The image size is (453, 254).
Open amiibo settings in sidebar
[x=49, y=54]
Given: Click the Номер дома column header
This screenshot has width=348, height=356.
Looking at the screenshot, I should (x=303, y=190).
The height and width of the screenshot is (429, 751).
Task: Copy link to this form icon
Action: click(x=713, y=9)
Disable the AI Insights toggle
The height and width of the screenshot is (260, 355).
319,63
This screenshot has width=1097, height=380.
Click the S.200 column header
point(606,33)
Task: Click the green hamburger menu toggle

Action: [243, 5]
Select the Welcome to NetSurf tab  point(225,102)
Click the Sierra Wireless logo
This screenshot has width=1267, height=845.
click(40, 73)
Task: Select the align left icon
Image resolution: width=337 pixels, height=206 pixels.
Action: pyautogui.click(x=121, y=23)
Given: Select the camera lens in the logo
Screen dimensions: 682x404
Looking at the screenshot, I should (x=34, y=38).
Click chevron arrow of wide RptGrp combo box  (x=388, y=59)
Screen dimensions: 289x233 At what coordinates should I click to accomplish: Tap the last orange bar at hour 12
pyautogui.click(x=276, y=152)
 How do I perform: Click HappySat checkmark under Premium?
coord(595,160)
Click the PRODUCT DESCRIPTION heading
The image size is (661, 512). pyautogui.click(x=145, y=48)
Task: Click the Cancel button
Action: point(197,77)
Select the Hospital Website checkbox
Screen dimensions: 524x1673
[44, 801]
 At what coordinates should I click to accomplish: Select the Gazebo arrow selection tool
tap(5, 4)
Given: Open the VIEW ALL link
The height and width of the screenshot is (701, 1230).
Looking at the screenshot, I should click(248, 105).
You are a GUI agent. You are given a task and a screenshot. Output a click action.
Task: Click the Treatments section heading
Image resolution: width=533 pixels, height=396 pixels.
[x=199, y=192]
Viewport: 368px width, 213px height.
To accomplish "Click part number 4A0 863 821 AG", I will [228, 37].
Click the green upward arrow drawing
- - - - -
- _Problem to work on_
Restate word for word the lines from the line containing "Screen dimensions: 289x233" through the last line of the listing, inclusive, and nothing beyond them.

- _Solution_
Screen dimensions: 289x233 At what coordinates should I click to accomplish: Tap the last orange bar at hour 12
pyautogui.click(x=276, y=152)
 How do I perform: Click HappySat checkmark under Premium?
coord(595,160)
Click the PRODUCT DESCRIPTION heading
The image size is (661, 512). pyautogui.click(x=145, y=48)
Task: Click the Cancel button
Action: point(197,77)
Select the Hospital Website checkbox
Screen dimensions: 524x1673
[44, 801]
 At what coordinates should I click to accomplish: Select the Gazebo arrow selection tool
tap(5, 4)
Given: Open the VIEW ALL link
The height and width of the screenshot is (701, 1230).
Looking at the screenshot, I should click(248, 105).
You are a GUI agent. You are given a task and a screenshot. Output a click action.
Task: Click the Treatments section heading
Image resolution: width=533 pixels, height=396 pixels.
[x=199, y=192]
Viewport: 368px width, 213px height.
To accomplish "Click part number 4A0 863 821 AG", I will [228, 37].
Click the green upward arrow drawing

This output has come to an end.